# Exercise directions:
Output the records exactly, with no line skipped.

(Saved entries)
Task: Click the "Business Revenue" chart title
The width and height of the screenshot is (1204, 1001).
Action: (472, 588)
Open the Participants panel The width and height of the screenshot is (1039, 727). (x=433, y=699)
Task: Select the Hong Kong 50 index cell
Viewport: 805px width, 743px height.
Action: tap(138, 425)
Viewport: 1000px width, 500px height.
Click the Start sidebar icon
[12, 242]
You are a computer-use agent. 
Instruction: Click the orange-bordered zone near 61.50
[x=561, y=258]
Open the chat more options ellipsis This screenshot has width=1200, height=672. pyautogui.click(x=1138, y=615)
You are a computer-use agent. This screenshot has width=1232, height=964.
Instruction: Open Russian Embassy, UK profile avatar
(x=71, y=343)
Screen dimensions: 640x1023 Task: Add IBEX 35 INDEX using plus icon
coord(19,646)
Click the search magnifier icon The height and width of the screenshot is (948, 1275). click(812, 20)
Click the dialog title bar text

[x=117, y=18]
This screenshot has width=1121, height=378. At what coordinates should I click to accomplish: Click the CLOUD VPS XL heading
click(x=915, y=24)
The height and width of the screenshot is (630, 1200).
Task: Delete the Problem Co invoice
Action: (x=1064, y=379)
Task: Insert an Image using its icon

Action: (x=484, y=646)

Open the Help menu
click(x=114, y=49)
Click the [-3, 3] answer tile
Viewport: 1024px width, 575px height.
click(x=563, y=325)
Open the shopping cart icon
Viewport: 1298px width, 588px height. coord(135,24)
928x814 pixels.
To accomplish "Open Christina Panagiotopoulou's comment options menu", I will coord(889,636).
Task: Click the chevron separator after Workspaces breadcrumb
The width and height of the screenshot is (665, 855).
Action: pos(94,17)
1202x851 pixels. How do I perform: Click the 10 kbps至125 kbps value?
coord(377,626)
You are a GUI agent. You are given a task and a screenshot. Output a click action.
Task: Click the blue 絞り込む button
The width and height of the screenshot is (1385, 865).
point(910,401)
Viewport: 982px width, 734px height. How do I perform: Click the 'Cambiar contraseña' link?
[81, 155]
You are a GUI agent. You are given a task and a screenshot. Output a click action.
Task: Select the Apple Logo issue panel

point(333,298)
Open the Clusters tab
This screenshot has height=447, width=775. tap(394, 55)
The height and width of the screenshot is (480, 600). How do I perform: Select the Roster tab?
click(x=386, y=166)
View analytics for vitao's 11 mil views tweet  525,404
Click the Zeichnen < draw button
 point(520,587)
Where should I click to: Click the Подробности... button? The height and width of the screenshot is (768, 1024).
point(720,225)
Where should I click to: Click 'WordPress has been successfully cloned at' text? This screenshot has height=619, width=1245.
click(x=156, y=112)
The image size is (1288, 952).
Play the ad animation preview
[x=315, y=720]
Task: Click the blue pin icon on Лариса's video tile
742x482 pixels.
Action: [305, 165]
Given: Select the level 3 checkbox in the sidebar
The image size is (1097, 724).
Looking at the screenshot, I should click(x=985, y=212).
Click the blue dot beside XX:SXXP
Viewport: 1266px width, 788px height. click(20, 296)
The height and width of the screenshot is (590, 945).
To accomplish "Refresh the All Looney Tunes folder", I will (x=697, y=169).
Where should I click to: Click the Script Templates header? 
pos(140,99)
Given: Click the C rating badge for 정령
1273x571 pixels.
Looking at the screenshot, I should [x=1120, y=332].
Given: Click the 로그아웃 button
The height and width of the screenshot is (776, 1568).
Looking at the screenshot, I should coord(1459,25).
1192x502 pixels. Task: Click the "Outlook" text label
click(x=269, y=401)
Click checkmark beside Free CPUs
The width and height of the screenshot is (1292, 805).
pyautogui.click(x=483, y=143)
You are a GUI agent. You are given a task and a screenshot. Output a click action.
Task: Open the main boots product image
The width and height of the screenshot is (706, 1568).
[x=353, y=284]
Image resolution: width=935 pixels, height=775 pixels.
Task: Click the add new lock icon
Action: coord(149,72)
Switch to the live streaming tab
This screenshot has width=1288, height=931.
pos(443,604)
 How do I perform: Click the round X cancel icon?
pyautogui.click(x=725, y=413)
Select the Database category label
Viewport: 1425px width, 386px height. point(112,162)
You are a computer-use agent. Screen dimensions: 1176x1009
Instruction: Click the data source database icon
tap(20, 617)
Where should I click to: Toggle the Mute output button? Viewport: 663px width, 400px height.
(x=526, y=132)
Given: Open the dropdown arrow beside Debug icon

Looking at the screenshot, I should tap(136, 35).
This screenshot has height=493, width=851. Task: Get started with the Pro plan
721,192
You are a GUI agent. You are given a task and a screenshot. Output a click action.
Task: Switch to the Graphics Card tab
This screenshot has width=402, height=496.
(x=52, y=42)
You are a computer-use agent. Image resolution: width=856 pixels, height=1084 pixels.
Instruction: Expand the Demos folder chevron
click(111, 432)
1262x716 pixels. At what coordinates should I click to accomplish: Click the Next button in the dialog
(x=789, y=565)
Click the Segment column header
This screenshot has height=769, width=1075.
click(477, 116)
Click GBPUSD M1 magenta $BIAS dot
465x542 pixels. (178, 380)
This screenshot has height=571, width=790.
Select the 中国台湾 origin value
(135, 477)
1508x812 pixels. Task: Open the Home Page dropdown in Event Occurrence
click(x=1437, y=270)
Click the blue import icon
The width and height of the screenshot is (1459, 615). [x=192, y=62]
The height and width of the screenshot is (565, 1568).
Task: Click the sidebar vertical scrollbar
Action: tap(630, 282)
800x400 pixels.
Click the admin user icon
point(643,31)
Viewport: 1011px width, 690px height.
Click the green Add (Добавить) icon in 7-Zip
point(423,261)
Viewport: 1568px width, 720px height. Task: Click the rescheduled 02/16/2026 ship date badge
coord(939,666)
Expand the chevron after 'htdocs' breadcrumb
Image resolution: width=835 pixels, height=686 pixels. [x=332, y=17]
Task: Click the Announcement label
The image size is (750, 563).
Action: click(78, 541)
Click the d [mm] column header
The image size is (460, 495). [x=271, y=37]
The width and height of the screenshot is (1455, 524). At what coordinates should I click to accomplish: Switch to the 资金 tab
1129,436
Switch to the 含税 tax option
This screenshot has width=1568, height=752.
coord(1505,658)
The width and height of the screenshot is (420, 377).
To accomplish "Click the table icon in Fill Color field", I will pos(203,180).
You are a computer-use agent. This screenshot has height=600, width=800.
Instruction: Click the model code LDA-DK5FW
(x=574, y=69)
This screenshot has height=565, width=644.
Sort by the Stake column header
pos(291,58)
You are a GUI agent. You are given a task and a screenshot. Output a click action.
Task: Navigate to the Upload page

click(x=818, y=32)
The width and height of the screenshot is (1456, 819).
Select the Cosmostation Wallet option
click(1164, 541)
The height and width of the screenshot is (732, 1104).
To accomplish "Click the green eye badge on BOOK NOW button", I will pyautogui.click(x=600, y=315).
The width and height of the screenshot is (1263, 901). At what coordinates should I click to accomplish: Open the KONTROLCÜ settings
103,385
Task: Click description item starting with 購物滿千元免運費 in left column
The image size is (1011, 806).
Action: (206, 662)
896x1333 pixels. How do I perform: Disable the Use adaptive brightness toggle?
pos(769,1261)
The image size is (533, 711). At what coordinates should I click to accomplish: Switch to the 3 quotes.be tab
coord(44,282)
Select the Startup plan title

# Exercise solution:
Task: Click the "Business Revenue" chart title
The width and height of the screenshot is (1204, 1001).
Action: (472, 588)
Open the Participants panel The width and height of the screenshot is (1039, 727). (x=433, y=699)
Task: Select the Hong Kong 50 index cell
Viewport: 805px width, 743px height.
Action: tap(138, 425)
Viewport: 1000px width, 500px height.
Click the Start sidebar icon
[12, 242]
You are a computer-use agent. 
Instruction: Click the orange-bordered zone near 61.50
[x=561, y=258]
Open the chat more options ellipsis This screenshot has width=1200, height=672. pyautogui.click(x=1138, y=615)
You are a computer-use agent. This screenshot has width=1232, height=964.
Instruction: Open Russian Embassy, UK profile avatar
(x=71, y=343)
Screen dimensions: 640x1023 Task: Add IBEX 35 INDEX using plus icon
coord(19,646)
Click the search magnifier icon The height and width of the screenshot is (948, 1275). click(812, 20)
Click the dialog title bar text

[x=117, y=18]
This screenshot has width=1121, height=378. At what coordinates should I click to accomplish: Click the CLOUD VPS XL heading
click(x=915, y=24)
The height and width of the screenshot is (630, 1200).
Task: Delete the Problem Co invoice
Action: (x=1064, y=379)
Task: Insert an Image using its icon

Action: (x=484, y=646)

Open the Help menu
click(x=114, y=49)
Click the [-3, 3] answer tile
Viewport: 1024px width, 575px height.
click(x=563, y=325)
Open the shopping cart icon
Viewport: 1298px width, 588px height. coord(135,24)
928x814 pixels.
To accomplish "Open Christina Panagiotopoulou's comment options menu", I will coord(889,636).
Task: Click the chevron separator after Workspaces breadcrumb
The width and height of the screenshot is (665, 855).
Action: pos(94,17)
1202x851 pixels. How do I perform: Click the 10 kbps至125 kbps value?
coord(377,626)
You are a GUI agent. You are given a task and a screenshot. Output a click action.
Task: Click the blue 絞り込む button
The width and height of the screenshot is (1385, 865).
point(910,401)
Viewport: 982px width, 734px height. How do I perform: Click the 'Cambiar contraseña' link?
[81, 155]
You are a GUI agent. You are given a task and a screenshot. Output a click action.
Task: Select the Apple Logo issue panel

point(333,298)
Open the Clusters tab
This screenshot has height=447, width=775. tap(394, 55)
The height and width of the screenshot is (480, 600). How do I perform: Select the Roster tab?
click(x=386, y=166)
View analytics for vitao's 11 mil views tweet  525,404
Click the Zeichnen < draw button
 point(520,587)
Where should I click to: Click the Подробности... button? The height and width of the screenshot is (768, 1024).
point(720,225)
Where should I click to: Click 'WordPress has been successfully cloned at' text? This screenshot has height=619, width=1245.
click(x=156, y=112)
The image size is (1288, 952).
Play the ad animation preview
[x=315, y=720]
Task: Click the blue pin icon on Лариса's video tile
742x482 pixels.
Action: [305, 165]
Given: Select the level 3 checkbox in the sidebar
The image size is (1097, 724).
Looking at the screenshot, I should click(x=985, y=212).
Click the blue dot beside XX:SXXP
Viewport: 1266px width, 788px height. click(20, 296)
The height and width of the screenshot is (590, 945).
To accomplish "Refresh the All Looney Tunes folder", I will (x=697, y=169).
Where should I click to: Click the Script Templates header? 
pos(140,99)
Given: Click the C rating badge for 정령
1273x571 pixels.
Looking at the screenshot, I should [x=1120, y=332].
Given: Click the 로그아웃 button
The height and width of the screenshot is (776, 1568).
Looking at the screenshot, I should coord(1459,25).
1192x502 pixels. Task: Click the "Outlook" text label
click(x=269, y=401)
Click checkmark beside Free CPUs
The width and height of the screenshot is (1292, 805).
pyautogui.click(x=483, y=143)
You are a GUI agent. You are given a task and a screenshot. Output a click action.
Task: Open the main boots product image
The width and height of the screenshot is (706, 1568).
[x=353, y=284]
Image resolution: width=935 pixels, height=775 pixels.
Task: Click the add new lock icon
Action: coord(149,72)
Switch to the live streaming tab
This screenshot has width=1288, height=931.
pos(443,604)
 How do I perform: Click the round X cancel icon?
pyautogui.click(x=725, y=413)
Select the Database category label
Viewport: 1425px width, 386px height. point(112,162)
You are a computer-use agent. Screen dimensions: 1176x1009
Instruction: Click the data source database icon
tap(20, 617)
Where should I click to: Toggle the Mute output button? Viewport: 663px width, 400px height.
(x=526, y=132)
Given: Open the dropdown arrow beside Debug icon

Looking at the screenshot, I should tap(136, 35).
This screenshot has height=493, width=851. Task: Get started with the Pro plan
721,192
You are a GUI agent. You are given a task and a screenshot. Output a click action.
Task: Switch to the Graphics Card tab
This screenshot has width=402, height=496.
(x=52, y=42)
You are a computer-use agent. Image resolution: width=856 pixels, height=1084 pixels.
Instruction: Expand the Demos folder chevron
click(111, 432)
1262x716 pixels. At what coordinates should I click to accomplish: Click the Next button in the dialog
(x=789, y=565)
Click the Segment column header
This screenshot has height=769, width=1075.
click(477, 116)
Click GBPUSD M1 magenta $BIAS dot
465x542 pixels. (178, 380)
This screenshot has height=571, width=790.
Select the 中国台湾 origin value
(135, 477)
1508x812 pixels. Task: Open the Home Page dropdown in Event Occurrence
click(x=1437, y=270)
Click the blue import icon
The width and height of the screenshot is (1459, 615). [x=192, y=62]
The height and width of the screenshot is (565, 1568).
Task: Click the sidebar vertical scrollbar
Action: tap(630, 282)
800x400 pixels.
Click the admin user icon
point(643,31)
Viewport: 1011px width, 690px height.
Click the green Add (Добавить) icon in 7-Zip
point(423,261)
Viewport: 1568px width, 720px height. Task: Click the rescheduled 02/16/2026 ship date badge
coord(939,666)
Expand the chevron after 'htdocs' breadcrumb
Image resolution: width=835 pixels, height=686 pixels. [x=332, y=17]
Task: Click the Announcement label
The image size is (750, 563).
Action: click(78, 541)
Click the d [mm] column header
The image size is (460, 495). [x=271, y=37]
The width and height of the screenshot is (1455, 524). At what coordinates should I click to accomplish: Switch to the 资金 tab
1129,436
Switch to the 含税 tax option
This screenshot has width=1568, height=752.
coord(1505,658)
The width and height of the screenshot is (420, 377).
To accomplish "Click the table icon in Fill Color field", I will pos(203,180).
You are a computer-use agent. This screenshot has height=600, width=800.
Instruction: Click the model code LDA-DK5FW
(x=574, y=69)
This screenshot has height=565, width=644.
Sort by the Stake column header
pos(291,58)
You are a GUI agent. You are given a task and a screenshot. Output a click action.
Task: Navigate to the Upload page

click(x=818, y=32)
The width and height of the screenshot is (1456, 819).
Select the Cosmostation Wallet option
click(1164, 541)
The height and width of the screenshot is (732, 1104).
To accomplish "Click the green eye badge on BOOK NOW button", I will pyautogui.click(x=600, y=315).
The width and height of the screenshot is (1263, 901). At what coordinates should I click to accomplish: Open the KONTROLCÜ settings
103,385
Task: Click description item starting with 購物滿千元免運費 in left column
The image size is (1011, 806).
Action: (206, 662)
896x1333 pixels. How do I perform: Disable the Use adaptive brightness toggle?
pos(769,1261)
The image size is (533, 711). At what coordinates should I click to accomplish: Switch to the 3 quotes.be tab
coord(44,282)
Select the Startup plan title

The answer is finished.